Но оружие осталось безмолвным. Он нажимал снова и снова, пока не понял, что закончились патроны. Тогда Омар отшвырнул в сторону револьвер и выхватил из ножен кинжал. Но тут же выронил его, прижав руки к животу и согнувшись пополам от жуткой режущей боли только что вспоровшего его тело свинца. И в этот миг приклад винтовки Чамсурбека, который первым ворвался на второй этаж, словно тяжёлый молот обрушился на его челюсть. Омар отлетел вглубь комнаты и грохнулся спиной на пол.

Упав, он корчился от боли, и, выхаркивая вместе с кровью обломки выбитых зубов, пытался отползти в сторону, к стене. Его окружили разгоряченные взмыленные люди, буравя взглядами, полными ненависти.

— Сагида убил, шакал! — выкрикнул кто-то.

Чамсурбек резко обернулся, обвёл бешеным взглядом горцев, ворвавшихся вместе с ним на второй этаж. Они стояли вокруг него — шумно дышащие, со съехавшими на затылки папахами. Сагида среди них не было.

— Что? Убил?!

Оставив раненого, все метнулись назад, к лестнице. Сагид лежал у самого её основания, на первом этаже, нелепо разметав ноги в стороны и растопырив руки. Голова его была неестественно свёрнута на сторону, и застывший взгляд глубоких карих глаз уткнулся в каменную стену. Чамсурбек, первым сбежав по ступенькам вниз, присел возле него на корточки, потряс за плечо.

— Сагид, — позвал он ошалело. — Сагид.

Тот не шевельнулся. Тогда он схватил его руку и потянул на себя, пытаясь прощупать пульс. Но рука оказалась вялой и неживой, и под влажной кожей запястья ничего не билось и не пульсировало. Тело медленно наливалось смертной тяжестью, чтобы сделаться вскоре стылым и недвижимым. Чамсурбек выпустил его руку из своей, и та, безвольно, словно нехотя, легла на земляной пол.

— Умер, — произнёс один из наклонившихся над Сагидом горцев.

Тогда Чамсрубек резко вскочил на ноги и, не глядя больше ни на кого, бешено ринулся наверх, обратно на второй этаж, где громко стонал и корчился от тяжёлой мучительной раны Омар.

Подлетев к нему, глянул с яростью, в упор, а затем вдруг поднял ногу и с силой наступил сапогом ему на живот, на самую рану.
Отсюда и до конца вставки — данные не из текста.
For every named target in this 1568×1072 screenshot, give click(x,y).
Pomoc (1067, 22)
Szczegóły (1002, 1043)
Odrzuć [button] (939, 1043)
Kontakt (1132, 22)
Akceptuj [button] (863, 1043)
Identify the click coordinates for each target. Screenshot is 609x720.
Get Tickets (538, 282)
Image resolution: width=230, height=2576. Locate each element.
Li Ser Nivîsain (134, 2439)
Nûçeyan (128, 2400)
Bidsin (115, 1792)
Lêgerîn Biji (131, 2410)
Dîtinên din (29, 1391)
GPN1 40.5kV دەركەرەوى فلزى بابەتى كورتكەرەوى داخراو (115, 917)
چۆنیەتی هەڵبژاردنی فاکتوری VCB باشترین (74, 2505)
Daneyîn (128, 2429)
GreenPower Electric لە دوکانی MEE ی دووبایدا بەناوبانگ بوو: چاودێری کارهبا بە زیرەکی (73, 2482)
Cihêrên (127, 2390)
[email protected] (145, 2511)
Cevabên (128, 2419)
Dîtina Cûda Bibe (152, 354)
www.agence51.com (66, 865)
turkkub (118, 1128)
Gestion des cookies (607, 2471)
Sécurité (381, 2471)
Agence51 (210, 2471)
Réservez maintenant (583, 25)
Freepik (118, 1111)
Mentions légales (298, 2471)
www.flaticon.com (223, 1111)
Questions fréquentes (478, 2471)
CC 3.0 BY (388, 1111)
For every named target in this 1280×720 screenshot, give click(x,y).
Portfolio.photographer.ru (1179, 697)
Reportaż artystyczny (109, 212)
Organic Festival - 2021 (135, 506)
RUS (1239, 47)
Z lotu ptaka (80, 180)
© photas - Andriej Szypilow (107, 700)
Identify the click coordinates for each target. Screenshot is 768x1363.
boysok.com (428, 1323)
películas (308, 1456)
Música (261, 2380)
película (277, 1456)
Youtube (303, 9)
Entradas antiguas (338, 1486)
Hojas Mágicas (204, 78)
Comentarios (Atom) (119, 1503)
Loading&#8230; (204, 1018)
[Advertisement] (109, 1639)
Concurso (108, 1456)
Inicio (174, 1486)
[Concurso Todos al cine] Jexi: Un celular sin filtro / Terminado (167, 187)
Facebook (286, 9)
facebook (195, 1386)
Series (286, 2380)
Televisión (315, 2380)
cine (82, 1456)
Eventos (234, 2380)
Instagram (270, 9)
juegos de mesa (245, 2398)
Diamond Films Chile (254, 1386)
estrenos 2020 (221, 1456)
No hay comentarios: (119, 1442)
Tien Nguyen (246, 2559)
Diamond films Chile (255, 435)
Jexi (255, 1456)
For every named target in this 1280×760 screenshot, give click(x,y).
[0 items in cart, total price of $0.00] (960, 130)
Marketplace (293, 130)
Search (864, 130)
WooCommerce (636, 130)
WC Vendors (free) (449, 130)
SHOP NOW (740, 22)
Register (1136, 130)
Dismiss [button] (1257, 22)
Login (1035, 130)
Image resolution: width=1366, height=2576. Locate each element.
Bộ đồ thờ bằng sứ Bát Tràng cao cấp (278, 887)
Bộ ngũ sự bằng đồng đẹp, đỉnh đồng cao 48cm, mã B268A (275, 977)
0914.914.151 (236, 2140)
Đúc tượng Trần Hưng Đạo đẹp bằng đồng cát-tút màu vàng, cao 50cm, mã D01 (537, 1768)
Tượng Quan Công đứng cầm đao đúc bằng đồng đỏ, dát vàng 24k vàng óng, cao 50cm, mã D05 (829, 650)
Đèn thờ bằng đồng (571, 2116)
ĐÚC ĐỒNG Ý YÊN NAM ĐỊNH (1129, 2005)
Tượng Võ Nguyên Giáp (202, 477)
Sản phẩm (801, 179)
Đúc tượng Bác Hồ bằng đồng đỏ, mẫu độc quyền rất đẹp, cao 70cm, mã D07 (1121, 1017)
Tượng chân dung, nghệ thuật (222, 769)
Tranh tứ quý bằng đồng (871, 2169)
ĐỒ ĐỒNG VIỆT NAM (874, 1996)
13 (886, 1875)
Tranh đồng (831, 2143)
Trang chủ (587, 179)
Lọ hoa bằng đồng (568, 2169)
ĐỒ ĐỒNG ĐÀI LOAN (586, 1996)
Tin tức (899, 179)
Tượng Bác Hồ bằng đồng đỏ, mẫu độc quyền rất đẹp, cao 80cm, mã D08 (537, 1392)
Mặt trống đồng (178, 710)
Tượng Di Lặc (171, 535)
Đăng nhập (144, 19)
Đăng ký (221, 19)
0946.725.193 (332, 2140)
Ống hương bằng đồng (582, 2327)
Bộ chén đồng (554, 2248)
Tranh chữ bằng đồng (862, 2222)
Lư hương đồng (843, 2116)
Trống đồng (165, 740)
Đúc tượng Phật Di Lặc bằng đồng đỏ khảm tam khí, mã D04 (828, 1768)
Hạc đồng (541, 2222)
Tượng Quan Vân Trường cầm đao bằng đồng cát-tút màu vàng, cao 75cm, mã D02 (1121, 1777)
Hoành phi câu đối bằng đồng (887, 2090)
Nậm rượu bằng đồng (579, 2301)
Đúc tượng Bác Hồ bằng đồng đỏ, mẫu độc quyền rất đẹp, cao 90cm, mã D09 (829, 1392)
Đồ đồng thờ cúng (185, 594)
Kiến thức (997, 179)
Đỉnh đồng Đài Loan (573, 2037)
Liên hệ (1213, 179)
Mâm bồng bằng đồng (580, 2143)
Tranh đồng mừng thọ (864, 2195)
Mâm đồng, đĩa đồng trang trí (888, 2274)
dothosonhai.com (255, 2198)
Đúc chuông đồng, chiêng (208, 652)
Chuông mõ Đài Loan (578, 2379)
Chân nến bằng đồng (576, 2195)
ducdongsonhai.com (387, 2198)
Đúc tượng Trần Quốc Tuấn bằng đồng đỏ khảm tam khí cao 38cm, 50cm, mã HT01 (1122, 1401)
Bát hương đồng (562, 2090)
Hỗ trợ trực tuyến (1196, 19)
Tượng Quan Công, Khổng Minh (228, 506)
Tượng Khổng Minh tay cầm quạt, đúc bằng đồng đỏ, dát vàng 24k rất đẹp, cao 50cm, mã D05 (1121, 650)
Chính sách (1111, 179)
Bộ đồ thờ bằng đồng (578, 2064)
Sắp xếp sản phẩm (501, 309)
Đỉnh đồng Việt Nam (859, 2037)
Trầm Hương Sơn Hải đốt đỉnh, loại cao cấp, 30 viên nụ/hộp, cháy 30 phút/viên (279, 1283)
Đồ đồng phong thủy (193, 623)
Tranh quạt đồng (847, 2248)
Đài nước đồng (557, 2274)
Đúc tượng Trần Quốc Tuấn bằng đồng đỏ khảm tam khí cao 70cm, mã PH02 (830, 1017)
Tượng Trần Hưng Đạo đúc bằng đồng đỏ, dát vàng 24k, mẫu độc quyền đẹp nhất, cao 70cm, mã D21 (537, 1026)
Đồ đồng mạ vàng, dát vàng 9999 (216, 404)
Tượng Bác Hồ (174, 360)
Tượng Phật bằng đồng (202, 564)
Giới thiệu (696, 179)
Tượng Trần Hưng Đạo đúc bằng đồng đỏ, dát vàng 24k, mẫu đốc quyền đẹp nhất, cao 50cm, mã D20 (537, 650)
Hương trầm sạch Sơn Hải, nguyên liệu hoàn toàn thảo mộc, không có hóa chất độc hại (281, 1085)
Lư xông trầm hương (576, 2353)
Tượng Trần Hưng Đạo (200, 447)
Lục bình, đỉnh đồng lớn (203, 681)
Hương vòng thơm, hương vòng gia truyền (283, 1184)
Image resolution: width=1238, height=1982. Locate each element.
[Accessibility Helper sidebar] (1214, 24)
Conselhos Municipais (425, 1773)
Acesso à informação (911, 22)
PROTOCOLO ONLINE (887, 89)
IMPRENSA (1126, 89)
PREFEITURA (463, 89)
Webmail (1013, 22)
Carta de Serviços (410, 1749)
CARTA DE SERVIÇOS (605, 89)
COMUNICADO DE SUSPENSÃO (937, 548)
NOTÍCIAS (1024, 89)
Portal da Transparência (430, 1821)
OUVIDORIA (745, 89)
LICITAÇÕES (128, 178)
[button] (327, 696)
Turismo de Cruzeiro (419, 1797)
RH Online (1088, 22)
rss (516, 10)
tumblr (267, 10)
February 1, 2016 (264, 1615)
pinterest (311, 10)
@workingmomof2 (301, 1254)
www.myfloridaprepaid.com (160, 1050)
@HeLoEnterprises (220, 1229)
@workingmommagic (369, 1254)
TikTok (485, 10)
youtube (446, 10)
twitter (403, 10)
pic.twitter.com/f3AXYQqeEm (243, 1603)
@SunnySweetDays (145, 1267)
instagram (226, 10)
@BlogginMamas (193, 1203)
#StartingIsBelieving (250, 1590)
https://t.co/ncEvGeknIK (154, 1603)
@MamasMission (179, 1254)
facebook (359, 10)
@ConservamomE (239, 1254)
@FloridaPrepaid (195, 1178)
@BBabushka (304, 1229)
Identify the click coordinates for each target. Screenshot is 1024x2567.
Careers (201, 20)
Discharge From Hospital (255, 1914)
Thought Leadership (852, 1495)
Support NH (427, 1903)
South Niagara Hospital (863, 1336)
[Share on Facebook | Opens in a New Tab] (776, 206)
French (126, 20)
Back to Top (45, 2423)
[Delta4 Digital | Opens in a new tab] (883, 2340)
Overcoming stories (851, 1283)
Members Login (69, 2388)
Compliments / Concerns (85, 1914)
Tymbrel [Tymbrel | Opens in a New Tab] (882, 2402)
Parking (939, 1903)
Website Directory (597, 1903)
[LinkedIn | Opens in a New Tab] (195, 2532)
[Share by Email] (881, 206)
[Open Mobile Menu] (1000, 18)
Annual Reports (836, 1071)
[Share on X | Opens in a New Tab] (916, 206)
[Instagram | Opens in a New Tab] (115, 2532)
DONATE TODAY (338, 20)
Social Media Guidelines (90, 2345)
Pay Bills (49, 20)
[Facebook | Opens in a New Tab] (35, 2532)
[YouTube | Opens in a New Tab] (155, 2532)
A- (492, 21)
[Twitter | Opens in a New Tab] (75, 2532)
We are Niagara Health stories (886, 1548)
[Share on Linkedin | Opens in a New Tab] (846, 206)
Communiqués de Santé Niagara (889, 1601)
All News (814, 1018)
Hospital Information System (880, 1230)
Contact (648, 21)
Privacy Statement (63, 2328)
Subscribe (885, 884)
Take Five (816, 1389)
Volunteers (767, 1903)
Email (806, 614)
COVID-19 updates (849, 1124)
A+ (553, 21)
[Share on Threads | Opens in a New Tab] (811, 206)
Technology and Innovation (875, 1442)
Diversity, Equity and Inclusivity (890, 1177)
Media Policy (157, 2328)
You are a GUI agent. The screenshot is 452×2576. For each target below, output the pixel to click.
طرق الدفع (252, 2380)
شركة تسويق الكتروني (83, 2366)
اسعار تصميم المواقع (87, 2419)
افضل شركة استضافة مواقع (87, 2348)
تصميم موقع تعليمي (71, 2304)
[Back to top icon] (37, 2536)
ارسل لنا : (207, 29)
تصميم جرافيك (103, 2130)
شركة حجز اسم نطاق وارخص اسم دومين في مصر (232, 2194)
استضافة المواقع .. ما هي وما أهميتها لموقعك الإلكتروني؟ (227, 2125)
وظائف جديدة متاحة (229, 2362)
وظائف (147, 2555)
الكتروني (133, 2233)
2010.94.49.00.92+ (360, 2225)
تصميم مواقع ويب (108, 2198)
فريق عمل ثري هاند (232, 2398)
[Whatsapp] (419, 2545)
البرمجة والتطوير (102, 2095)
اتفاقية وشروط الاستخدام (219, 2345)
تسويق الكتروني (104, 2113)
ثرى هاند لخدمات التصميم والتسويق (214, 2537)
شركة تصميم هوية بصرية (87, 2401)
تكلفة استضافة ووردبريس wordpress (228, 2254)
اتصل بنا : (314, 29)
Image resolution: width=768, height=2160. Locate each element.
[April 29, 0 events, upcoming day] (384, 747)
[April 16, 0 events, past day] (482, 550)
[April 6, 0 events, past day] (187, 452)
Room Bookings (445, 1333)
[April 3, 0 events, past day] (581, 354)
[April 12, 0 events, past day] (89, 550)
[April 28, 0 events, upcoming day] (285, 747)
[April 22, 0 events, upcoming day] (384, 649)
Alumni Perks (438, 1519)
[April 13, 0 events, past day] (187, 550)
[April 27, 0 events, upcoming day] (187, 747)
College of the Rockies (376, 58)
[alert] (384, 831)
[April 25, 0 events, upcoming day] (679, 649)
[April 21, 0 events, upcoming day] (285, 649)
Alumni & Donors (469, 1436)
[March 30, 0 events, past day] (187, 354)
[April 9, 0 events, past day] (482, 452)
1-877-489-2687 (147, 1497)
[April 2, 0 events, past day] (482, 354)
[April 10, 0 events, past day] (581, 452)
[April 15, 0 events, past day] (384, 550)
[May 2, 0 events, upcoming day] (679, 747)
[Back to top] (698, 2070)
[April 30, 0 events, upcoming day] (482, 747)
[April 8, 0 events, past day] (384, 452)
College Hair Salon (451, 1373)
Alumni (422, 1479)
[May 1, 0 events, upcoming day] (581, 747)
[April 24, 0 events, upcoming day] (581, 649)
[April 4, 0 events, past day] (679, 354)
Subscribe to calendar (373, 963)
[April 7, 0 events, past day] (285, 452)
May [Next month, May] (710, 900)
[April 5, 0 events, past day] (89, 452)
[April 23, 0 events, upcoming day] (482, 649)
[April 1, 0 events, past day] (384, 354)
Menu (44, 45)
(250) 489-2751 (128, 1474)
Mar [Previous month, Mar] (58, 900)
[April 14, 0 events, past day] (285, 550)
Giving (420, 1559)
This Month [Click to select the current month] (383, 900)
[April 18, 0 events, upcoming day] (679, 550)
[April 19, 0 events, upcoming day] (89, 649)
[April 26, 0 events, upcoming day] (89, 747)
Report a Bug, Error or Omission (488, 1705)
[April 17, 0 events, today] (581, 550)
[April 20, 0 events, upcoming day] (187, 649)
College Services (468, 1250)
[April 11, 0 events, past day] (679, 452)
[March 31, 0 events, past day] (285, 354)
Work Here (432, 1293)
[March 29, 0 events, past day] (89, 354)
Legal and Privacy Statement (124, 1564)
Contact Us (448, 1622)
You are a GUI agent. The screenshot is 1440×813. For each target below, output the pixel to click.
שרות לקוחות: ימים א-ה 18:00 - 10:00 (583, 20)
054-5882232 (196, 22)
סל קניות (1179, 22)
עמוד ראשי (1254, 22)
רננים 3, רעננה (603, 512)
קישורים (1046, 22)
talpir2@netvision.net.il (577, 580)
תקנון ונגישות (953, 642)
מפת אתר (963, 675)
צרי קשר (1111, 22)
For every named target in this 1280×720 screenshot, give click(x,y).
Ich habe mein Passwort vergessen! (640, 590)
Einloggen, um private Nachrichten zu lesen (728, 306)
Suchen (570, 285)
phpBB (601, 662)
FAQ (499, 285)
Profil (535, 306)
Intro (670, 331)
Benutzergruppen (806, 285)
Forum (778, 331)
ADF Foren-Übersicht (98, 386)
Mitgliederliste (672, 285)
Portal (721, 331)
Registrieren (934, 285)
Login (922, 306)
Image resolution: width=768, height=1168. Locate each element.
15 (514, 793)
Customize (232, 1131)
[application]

Омар заорал дико.

Чамсурбек надавил сильнее:

— Что, ишачий выкидыш, больно?! — выкрикнул он. — Скулишь, как щенок? А Сагид молчал. И мой отец терпит, умирает молча.

Собрав последние остатки сил, Омар обхватил ногу Чамсурбека своими перепачканными в крови пальцами, неожиданно извернулся и, рыча, с неистовой яростью умирающего впился зубами в голенище его сапога.

— Вот бешеная собака! — воскликнул кто-то с удивлением, — Загрызть готов.

Но Чамсурбек, выругавшись, снова ударил его прикладом по лицу, наотмашь. Омар разжал челюсти, тяжело откинулся на пол и больше не шевелился. Лишь только хрипел надсадно, и ещё живыми, полными жестокой муки глазами смотрел на своего кровного врага. И не было в них ни раскаяния, ни жалости к себе — одна лишь лютая ненависть и неистребимая животная жажда жизни.

Чамсурбек быстро вскинул винтовку и прицелился раненому прямо в лоб.

— Не убивай его, — произнёс немолодой уже горец, кряжистый, кривоногий, с глубоким сабельным шрамом через всю левую половину лица. — Этого шакала надо отвезти в район, и там судить как бандита и врага советской власти.

Палец Чамсурбека нервно заелозил по спуску.

— У меня отец умирает! — резко бросил он в ответ.

— Ты — коммунист. Ты не должен быть кровником.

— Он и Сагида убил! — выкатив глаза, вскричал Чамсурбек неистово. — Сагида! Ты что, не видел?!

Ему не ответили. Все стояли молча, не шевелясь, дыша прерывисто. Кривоногий со шрамом не возразил более ничего, потупился и отворотил лицо. И Омар затих, неотрывно глядя в глубокую пустоту направленного на него дула винтовки, где затаилась смерть. Его разбитые губы подрагивали, вздувая в уголках красные пузырьки, а глаза расширились и сделались неподвижными.

Чамсурбек выстрелил. Тело Омара резко дёрнулось. И замерло.

— Он же Сагида убил только что! Сагида убил!! — ревел Чамсурбек.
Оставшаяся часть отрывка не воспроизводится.